WRITTEN TASK – Copy out the records from the line with "Image resolution: width=1199" to the line with "Looking at the", both lines included, without changing them.

SUPPLIED RECORDS –

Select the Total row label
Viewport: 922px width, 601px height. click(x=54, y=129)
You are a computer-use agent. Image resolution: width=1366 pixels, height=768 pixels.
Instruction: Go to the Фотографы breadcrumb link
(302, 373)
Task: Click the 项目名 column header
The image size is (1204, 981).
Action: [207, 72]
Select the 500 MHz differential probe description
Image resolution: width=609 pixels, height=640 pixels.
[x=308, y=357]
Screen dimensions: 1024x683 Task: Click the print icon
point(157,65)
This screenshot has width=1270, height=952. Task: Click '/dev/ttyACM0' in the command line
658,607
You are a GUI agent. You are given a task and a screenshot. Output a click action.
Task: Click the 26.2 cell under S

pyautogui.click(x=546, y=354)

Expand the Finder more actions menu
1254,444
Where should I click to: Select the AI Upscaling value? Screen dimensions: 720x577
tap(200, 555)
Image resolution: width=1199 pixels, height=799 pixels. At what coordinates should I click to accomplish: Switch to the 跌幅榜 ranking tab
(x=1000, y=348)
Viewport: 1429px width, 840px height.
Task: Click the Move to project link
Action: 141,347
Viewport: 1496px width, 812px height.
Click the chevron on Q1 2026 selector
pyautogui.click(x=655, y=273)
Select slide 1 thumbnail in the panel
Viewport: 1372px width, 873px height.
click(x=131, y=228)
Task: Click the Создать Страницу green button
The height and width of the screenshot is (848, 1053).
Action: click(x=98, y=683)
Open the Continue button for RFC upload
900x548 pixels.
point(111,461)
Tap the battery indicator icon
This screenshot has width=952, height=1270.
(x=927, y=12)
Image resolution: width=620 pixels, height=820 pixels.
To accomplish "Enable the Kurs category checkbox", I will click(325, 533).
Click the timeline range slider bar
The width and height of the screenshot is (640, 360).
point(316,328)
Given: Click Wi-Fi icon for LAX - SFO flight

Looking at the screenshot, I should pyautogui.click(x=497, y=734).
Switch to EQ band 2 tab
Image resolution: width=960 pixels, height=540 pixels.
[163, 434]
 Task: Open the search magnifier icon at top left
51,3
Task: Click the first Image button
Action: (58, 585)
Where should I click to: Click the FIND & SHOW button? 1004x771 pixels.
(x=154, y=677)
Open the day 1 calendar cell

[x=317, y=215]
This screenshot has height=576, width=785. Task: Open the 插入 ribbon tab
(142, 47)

COMPLETE OUTPUT –
Image resolution: width=1199 pixels, height=799 pixels. At what coordinates should I click to accomplish: Switch to the 跌幅榜 ranking tab
(x=1000, y=348)
Viewport: 1429px width, 840px height.
Task: Click the Move to project link
Action: 141,347
Viewport: 1496px width, 812px height.
Click the chevron on Q1 2026 selector
pyautogui.click(x=655, y=273)
Select slide 1 thumbnail in the panel
Viewport: 1372px width, 873px height.
click(x=131, y=228)
Task: Click the Создать Страницу green button
The height and width of the screenshot is (848, 1053).
Action: click(x=98, y=683)
Open the Continue button for RFC upload
900x548 pixels.
point(111,461)
Tap the battery indicator icon
This screenshot has width=952, height=1270.
(x=927, y=12)
Image resolution: width=620 pixels, height=820 pixels.
To accomplish "Enable the Kurs category checkbox", I will click(325, 533).
Click the timeline range slider bar
The width and height of the screenshot is (640, 360).
point(316,328)
Given: Click Wi-Fi icon for LAX - SFO flight

Looking at the screenshot, I should pyautogui.click(x=497, y=734).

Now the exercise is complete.